Et pourquoi pas, après tout? Nous autres chiens restons fidèles jusqu’au bout à notre famille d’adoption. L’homme ne peut pas en dire autant. Nous ne rentrons jamais ivres à la maison, nous ne nous mettons jamais en colère, nous ne sommes pas rancuniers. En outre, quand bien même vous nous battez (ce que vous ne devriez jamais faire), une caresse sur la tête suffit pour nous faire remuer la queue. Comme ça, vous savez qu’on ne vous en veut pas. En général, nous sommes les premiers à vous accueillir quand vous rentrez à la maison. Même si vous vivez dans une rue animée, nous savons reconnaître le bruit de votre voiture entre mille. Mes maîtres ne comprennent pas cela, alors que pour moi c’est... humain comme chou. Ils ne voient pas non plus comment j’arrive à flairer et à suivre leur trace parmi toutes celles des passants.
Pourtant, la vie de chien n’est pas toujours rose. Par exemple, les punitions me déroutent complètement. Lorsqu’on se rend compte que je me suis échappé par une porte entrebâillée, on me rappelle sévèrement. Et quand je reviens, on me punit! Faudrait quand même savoir ce qu’on veut! Une fois j’ai sauté sur la table et j’ai englouti tout un paquet de viande. Autant vous dire que mes maîtres n’étaient pas contents. Ils fulminaient: “Tu n’as rien trouvé de mieux à faire?” Eh non, je n’avais rien trouvé de mieux. Mais maintenant je sais que la table est une zone interdite. Évidemment, s’ils avaient attendu une heure pour me gronder, je n’aurais rien compris.

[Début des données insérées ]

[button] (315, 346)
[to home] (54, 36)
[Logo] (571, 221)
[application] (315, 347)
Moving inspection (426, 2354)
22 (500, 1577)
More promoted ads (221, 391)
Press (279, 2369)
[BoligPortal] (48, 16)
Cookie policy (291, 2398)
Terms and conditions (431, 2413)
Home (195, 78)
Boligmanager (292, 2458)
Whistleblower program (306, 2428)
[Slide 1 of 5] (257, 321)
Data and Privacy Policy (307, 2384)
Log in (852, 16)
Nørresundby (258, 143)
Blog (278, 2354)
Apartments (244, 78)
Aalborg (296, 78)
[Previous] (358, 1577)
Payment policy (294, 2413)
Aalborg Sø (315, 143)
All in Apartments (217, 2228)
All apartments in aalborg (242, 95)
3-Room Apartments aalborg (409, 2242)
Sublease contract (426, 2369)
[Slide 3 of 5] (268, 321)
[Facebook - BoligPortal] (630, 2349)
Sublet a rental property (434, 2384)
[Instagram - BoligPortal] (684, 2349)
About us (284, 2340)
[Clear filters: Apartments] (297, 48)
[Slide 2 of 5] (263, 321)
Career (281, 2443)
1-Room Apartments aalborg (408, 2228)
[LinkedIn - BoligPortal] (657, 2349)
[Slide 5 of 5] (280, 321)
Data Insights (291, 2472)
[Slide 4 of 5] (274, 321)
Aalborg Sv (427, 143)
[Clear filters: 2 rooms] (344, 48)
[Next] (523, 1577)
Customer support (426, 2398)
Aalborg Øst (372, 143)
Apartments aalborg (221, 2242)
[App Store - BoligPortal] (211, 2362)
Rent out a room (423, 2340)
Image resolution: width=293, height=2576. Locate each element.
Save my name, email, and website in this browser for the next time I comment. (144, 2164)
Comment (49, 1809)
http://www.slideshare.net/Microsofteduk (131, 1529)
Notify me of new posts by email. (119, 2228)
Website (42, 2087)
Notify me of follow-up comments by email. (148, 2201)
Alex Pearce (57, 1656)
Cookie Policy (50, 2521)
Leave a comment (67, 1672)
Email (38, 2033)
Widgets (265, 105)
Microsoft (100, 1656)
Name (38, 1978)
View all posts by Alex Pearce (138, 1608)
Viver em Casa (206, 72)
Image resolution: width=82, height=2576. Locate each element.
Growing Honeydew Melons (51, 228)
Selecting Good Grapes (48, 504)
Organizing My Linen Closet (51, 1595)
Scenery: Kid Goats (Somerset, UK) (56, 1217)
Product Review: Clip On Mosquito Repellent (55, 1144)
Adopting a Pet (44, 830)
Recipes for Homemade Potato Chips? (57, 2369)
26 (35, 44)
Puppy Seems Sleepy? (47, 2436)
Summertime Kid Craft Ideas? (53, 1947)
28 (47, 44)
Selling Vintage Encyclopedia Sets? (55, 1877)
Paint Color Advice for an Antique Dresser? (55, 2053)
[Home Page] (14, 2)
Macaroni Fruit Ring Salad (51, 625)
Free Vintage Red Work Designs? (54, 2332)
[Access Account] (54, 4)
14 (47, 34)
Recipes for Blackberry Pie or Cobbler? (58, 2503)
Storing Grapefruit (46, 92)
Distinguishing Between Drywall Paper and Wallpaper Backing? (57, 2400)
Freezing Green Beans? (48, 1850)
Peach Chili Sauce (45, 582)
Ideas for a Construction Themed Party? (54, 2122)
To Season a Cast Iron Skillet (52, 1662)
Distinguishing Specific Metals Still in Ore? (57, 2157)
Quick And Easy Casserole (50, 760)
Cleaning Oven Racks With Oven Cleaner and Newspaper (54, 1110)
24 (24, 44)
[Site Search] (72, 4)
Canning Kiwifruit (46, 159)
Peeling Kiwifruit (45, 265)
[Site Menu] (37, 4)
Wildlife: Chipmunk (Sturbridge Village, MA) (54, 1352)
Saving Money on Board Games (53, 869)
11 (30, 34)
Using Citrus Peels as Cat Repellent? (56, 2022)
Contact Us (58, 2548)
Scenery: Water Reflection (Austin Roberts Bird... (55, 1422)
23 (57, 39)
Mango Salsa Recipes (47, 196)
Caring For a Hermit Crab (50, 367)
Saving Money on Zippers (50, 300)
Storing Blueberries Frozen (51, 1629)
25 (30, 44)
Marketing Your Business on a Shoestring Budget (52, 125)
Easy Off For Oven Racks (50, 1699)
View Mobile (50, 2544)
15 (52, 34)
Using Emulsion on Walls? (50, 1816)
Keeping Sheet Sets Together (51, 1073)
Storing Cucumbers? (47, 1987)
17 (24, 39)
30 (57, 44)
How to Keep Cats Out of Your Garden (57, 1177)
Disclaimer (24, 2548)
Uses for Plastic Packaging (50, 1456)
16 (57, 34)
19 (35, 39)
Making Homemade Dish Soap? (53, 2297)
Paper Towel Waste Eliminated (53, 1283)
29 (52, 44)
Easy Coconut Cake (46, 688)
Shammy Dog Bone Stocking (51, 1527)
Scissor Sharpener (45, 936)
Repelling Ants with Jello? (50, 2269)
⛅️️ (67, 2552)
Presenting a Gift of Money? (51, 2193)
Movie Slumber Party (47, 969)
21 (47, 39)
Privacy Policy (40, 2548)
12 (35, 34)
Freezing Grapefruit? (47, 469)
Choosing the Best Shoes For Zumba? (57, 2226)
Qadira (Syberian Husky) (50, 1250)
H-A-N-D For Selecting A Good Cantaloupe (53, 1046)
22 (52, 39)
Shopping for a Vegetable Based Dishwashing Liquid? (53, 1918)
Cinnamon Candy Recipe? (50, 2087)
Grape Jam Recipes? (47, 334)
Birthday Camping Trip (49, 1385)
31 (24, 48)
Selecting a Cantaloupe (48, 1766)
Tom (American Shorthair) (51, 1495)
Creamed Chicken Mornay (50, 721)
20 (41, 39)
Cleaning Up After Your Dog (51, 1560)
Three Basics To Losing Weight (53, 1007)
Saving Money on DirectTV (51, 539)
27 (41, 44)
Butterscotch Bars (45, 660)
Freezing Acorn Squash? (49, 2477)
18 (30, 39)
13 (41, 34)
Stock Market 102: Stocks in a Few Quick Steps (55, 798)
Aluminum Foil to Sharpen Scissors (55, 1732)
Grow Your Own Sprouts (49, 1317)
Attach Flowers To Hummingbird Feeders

Chez moi je ne fais pas de distinction d’âge. Mon attachement et ma fidélité s’étendent à tous les membres de la famille, jeunes ou vieux, forts ou faibles. C’est ce qui me rend précieux, à en juger d’après cette remarque d’un vétérinaire: “Le plus grave problème que rencontrent les personnes âgées ne réside pas tant dans des troubles physiques que dans un sentiment de solitude et d’abandon. En leur apportant affection et compagnie, les animaux familiers (et notamment les chiens) donnent un but et un sens à la vie de ces vieillards qui, aujourd’hui, sont souvent laissés pour compte.” Le magazine Better Homes and Gardens faisait ce commentaire: “Les animaux domestiques sont utiles dans le traitement des déséquilibres affectifs; ils stimulent les malades, les handicapés et les infirmes; ils redonnent de l’allant aux gens solitaires et âgés.”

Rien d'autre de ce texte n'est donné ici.